5. Redeem your miles: Spending your miles on award tickets and other redemptions also registers as account activity and will generally reset your expiration countdown. If you have been saving your miles, but the expiration date is looming, put at least some of them to use by booking an award ticket in order to keep the rest active.

Redeeming miles for award flights keeps your account active.Singapore Airlines

6. Transfer points from other programs: Many airline mileage programs are transfer partners of major points programs like American Express Membership Rewards, Chase Ultimate Rewards and Citi ThankYou Rewards, not to mention hotel points programs like Starwood Preferred Guest Hilton Honors. When you transfer points from one of those into your frequent-flier account, that qualifies as account activity and resets the clock on your miles, too.

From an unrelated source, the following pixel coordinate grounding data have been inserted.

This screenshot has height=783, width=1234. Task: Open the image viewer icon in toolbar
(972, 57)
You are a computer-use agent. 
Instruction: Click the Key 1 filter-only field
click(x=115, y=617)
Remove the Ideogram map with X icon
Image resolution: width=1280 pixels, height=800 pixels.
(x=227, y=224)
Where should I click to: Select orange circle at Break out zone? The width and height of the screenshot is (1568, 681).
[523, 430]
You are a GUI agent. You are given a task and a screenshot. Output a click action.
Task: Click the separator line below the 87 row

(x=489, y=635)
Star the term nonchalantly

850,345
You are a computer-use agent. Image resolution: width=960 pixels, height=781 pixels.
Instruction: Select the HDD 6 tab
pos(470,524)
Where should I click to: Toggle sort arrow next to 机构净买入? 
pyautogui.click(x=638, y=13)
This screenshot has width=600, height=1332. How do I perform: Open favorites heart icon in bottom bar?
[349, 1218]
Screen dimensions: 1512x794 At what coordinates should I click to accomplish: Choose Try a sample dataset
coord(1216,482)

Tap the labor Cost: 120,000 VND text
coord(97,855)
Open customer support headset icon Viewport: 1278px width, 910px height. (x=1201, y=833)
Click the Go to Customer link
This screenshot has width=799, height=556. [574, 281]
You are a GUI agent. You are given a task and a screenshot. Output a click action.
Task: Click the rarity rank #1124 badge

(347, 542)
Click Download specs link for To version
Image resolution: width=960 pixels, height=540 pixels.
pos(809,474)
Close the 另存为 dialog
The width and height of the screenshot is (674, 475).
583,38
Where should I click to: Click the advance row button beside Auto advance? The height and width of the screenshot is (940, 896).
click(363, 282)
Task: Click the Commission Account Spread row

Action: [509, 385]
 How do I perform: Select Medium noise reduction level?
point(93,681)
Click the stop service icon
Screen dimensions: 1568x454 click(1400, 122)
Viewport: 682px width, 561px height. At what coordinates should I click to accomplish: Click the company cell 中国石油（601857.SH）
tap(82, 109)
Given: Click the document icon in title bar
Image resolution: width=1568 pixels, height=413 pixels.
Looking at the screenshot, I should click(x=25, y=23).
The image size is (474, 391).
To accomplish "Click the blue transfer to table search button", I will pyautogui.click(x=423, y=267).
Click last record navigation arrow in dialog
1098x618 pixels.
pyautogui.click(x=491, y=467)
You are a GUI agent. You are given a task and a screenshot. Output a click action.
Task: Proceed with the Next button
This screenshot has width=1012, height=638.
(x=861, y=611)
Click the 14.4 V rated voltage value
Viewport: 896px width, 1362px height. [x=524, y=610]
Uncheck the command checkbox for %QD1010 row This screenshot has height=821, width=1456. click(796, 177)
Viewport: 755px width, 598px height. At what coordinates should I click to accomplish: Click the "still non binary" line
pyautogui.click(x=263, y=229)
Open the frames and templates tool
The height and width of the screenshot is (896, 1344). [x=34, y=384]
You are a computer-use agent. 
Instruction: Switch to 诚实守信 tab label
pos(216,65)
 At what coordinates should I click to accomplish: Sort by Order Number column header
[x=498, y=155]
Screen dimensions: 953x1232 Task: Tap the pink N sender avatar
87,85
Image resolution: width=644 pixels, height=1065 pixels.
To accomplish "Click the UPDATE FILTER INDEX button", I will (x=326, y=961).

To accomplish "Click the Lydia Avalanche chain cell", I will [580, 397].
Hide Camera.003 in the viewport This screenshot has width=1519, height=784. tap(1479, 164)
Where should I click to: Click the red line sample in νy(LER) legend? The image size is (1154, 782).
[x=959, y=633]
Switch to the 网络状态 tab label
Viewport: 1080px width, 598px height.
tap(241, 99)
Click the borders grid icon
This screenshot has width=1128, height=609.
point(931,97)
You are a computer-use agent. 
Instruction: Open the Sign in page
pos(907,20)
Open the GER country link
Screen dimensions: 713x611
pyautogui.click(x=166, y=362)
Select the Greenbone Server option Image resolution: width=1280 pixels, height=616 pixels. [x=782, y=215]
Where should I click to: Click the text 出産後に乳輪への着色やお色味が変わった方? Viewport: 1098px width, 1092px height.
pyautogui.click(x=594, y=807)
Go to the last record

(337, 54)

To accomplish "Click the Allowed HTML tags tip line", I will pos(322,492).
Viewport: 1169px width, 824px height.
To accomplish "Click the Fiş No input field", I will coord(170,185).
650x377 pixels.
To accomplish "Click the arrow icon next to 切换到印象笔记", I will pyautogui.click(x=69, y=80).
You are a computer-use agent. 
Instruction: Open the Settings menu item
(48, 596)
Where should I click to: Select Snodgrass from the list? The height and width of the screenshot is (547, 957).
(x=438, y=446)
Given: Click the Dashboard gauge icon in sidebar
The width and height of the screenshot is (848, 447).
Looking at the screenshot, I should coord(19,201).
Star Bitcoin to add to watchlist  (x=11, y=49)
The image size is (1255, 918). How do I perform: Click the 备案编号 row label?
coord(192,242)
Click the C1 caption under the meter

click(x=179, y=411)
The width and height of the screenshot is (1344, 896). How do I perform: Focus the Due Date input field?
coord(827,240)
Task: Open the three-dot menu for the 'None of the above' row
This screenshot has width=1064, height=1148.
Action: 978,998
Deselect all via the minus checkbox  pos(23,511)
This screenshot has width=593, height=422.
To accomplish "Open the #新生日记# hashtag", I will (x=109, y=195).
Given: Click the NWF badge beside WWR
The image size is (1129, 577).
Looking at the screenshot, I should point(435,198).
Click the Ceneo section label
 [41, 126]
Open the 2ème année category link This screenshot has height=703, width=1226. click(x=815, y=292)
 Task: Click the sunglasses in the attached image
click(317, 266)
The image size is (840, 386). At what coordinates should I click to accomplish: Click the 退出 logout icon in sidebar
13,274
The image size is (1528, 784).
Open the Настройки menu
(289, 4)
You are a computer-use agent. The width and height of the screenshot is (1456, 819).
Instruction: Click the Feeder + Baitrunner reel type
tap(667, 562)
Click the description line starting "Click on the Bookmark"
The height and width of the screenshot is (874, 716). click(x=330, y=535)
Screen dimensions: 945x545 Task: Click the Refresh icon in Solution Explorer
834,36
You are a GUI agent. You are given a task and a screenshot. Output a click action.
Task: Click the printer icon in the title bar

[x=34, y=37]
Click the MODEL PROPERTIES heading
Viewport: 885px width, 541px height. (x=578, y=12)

7. Earn with partners: Apart from transfer partners, airlines team up with all kinds of businesses, from other airlines to car rental agencies to cable companies, so that you can earn miles when making purchase from them. Especially when making other travel plans, like hotel bookings or car rentals, be sure to check your airline’s webpage about partners to see if you can earn bonus miles for expenses you’d be paying for anyway.

8. Shopping portals: Though it’s easy to forget, many U.S. airlines field so-called shopping portals where you can earn miles by making online purchases. A shopping portal, like American Airlines’ one for instance, is basically an airline website that links to major retailers like Target, Best Buy, Macy’s and hundreds of other merchants. When you log into the portal with your frequent-flier number, you then simply click on the merchant you would like to shop at, are redirected to its site, and can shop as you would normally. When you actually make your purchase, a cookie will register that you have come through your airline’s portal and you will earn bonus miles on your transaction. This way, it’s easy to earn miles on your everyday purchases and keep your account active longer.

Rewards Network partners with several U.S. airlines so you can earn miles at restaurants.Rewards Network

9. Dining rewards: Several major U.S. airlines including Alaska, American, Delta, JetBlue, Southwest, Spirit and United, partner with a company called Rewards Network. When you sign up for Rewards Network via your airline portal of choice and register with a credit card, you will earn bonus miles for purchases you use that credit card to make at the thousands of affiliated restaurants. In addition to the three to five miles per dollar you’ll earn on your bill, each purchase also resets the expiration countdown on your mileage account.

10. Buy miles: While buying miles from an airline is not usually a good deal since you have to pay a lot more than the miles end up being worth, it is a quick and easy way to log some account activity in a pitch. Rates vary by airline, but it usually costs around $30 per 1,000 miles you buy. So if you have tens of thousands of miles that are about to expire, you could consider spending a little cash to save them.

11. Ask for your miles back…nicely: If your miles have already expired, you might still be in luck. Try calling your airline’s frequent-flier desk and asking if they can reinstate your account. Some airlines will do so for a one-time fee, which can range anywhere from $50 up to thousands of dollars, depending on how long the account has been inactive and how many miles were in it. However, agents can and might waive this fee in some cases, so be direct, be succinct, and be polite.